__YOUR OBJECTIVE__: Copy out the listing below with "Select" swapped for "Choose" everywhere it appears and nothing else altered. Leave out the pictures.

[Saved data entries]
↓↓↓
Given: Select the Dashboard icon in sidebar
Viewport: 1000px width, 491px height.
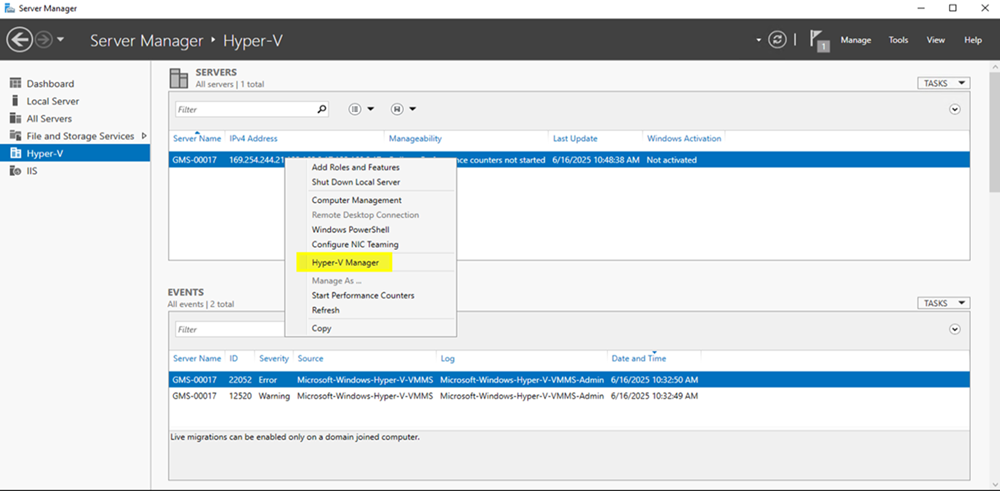Looking at the screenshot, I should pos(16,84).
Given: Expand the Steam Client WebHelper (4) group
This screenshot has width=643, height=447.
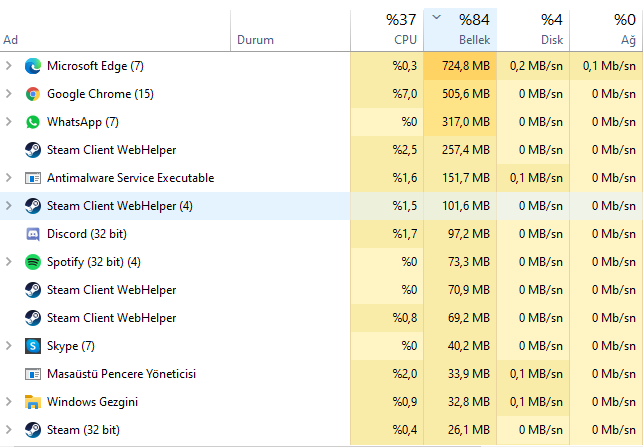Looking at the screenshot, I should (x=9, y=206).
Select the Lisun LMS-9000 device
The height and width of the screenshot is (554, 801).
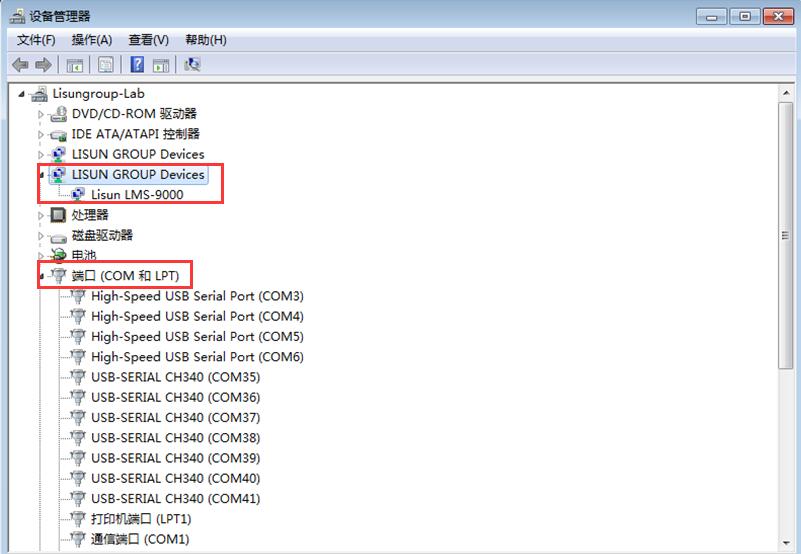click(137, 195)
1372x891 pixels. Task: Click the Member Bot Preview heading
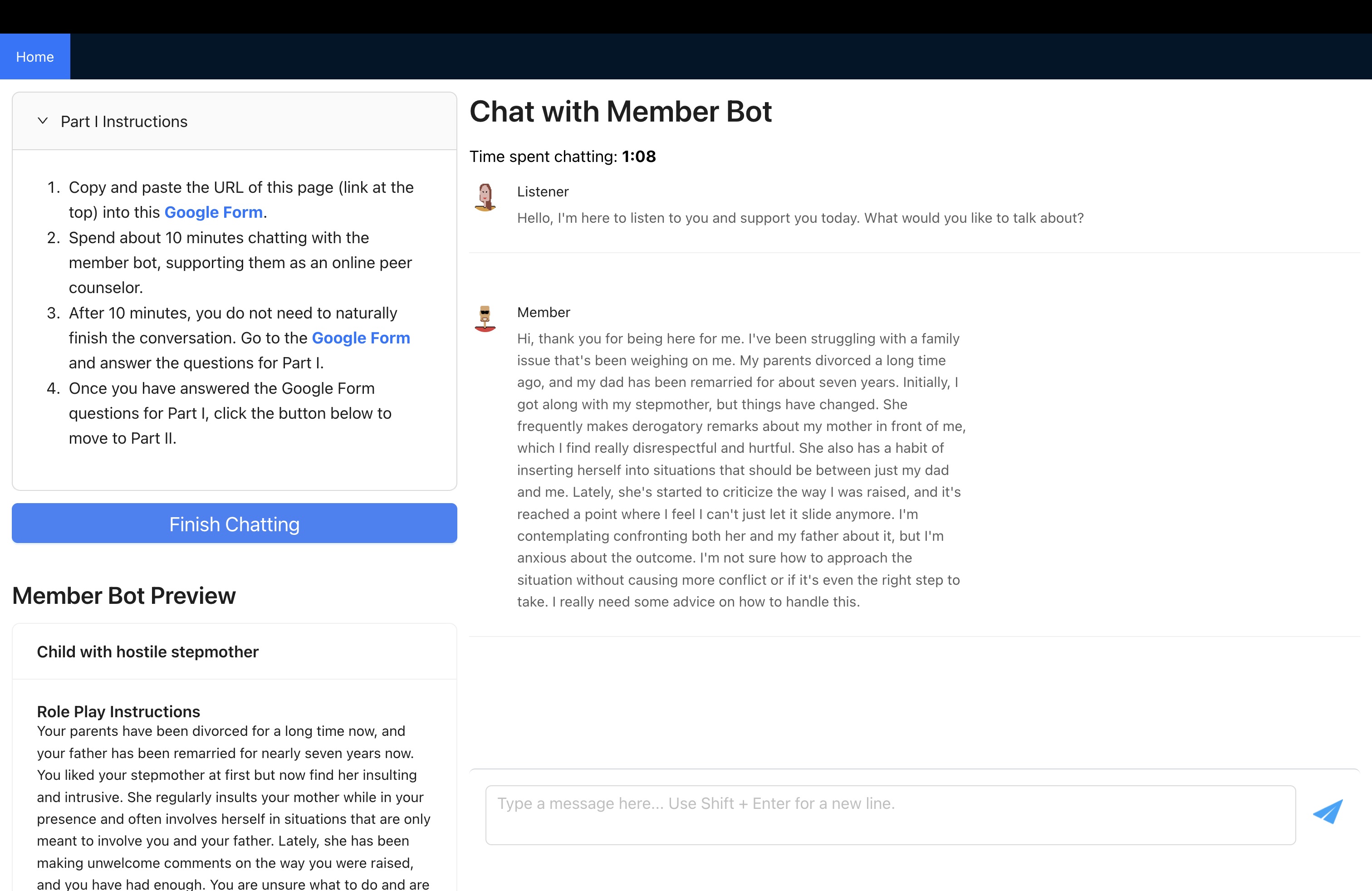coord(124,596)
↑↑↑
__TASK OUTPUT__:
Given: Choose the Dashboard icon in sidebar
Viewport: 1000px width, 491px height.
Looking at the screenshot, I should pos(16,84).
Given: Expand the Steam Client WebHelper (4) group
This screenshot has width=643, height=447.
Looking at the screenshot, I should (x=9, y=206).
Choose the Lisun LMS-9000 device
The height and width of the screenshot is (554, 801).
click(137, 195)
1372x891 pixels. Task: Click the Member Bot Preview heading
coord(124,596)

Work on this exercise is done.